::: Extracted material

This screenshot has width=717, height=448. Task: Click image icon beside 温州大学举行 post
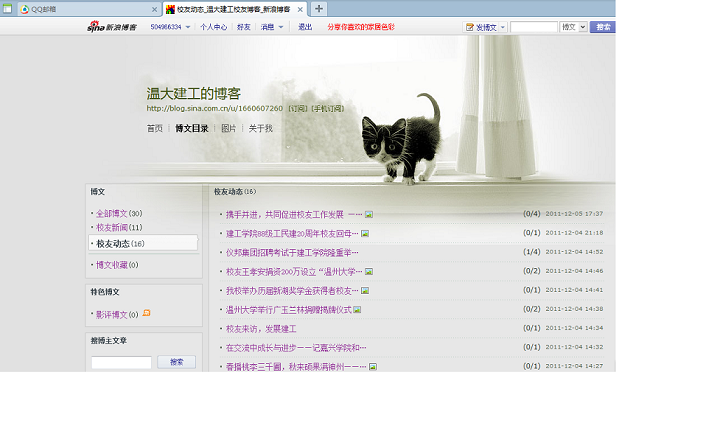(x=357, y=309)
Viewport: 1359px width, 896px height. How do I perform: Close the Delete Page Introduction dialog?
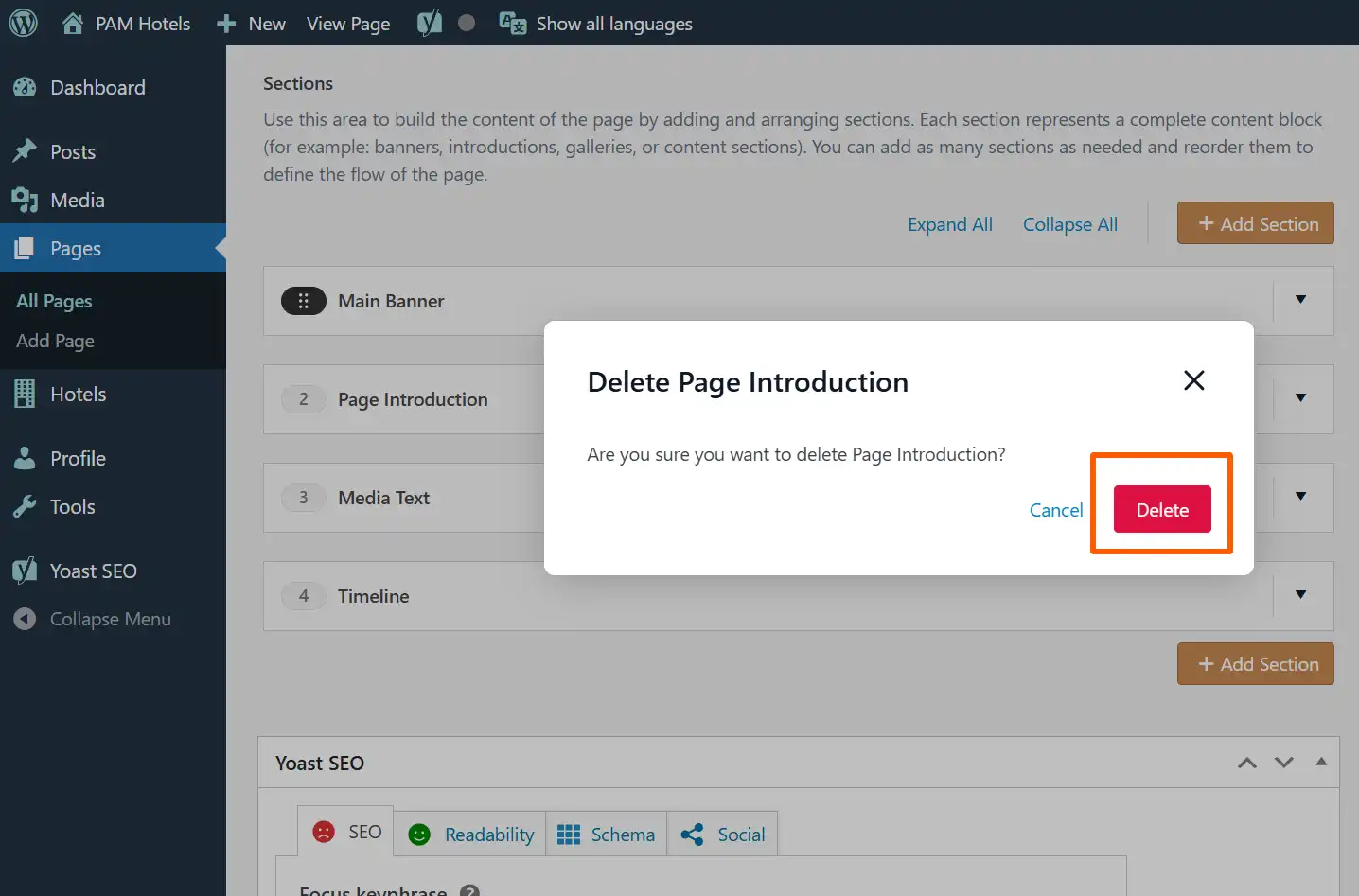1193,380
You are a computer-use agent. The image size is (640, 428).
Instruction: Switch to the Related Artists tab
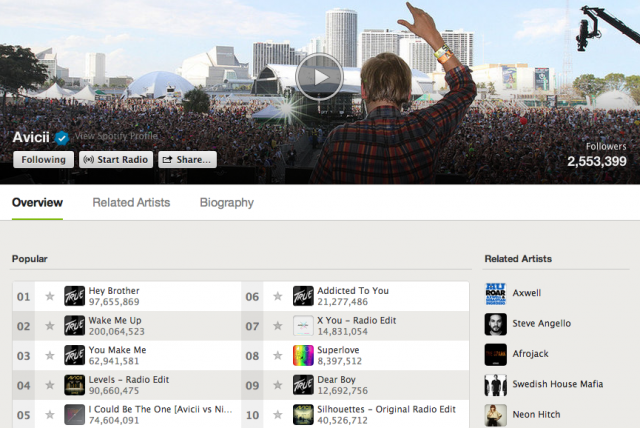(x=131, y=202)
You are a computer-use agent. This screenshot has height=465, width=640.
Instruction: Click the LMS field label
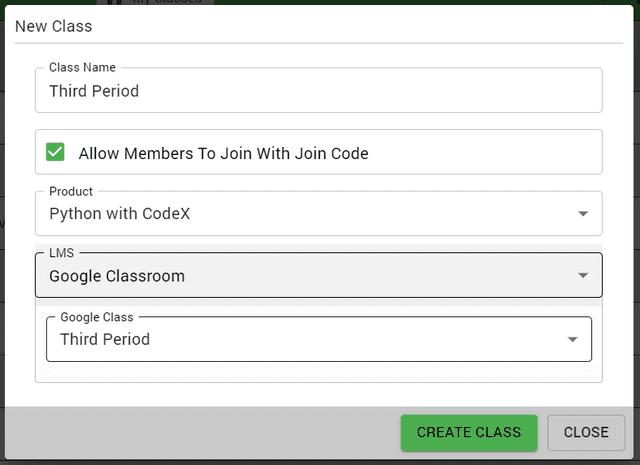(x=61, y=254)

::::::

_Directions for this task_
Select all lines in the listing above where the word "agent" appears, and show them.

_Expected answer_
You are a computer-use agent. The image size is (640, 428).
You are a computer-use agent. This screenshot has height=465, width=640.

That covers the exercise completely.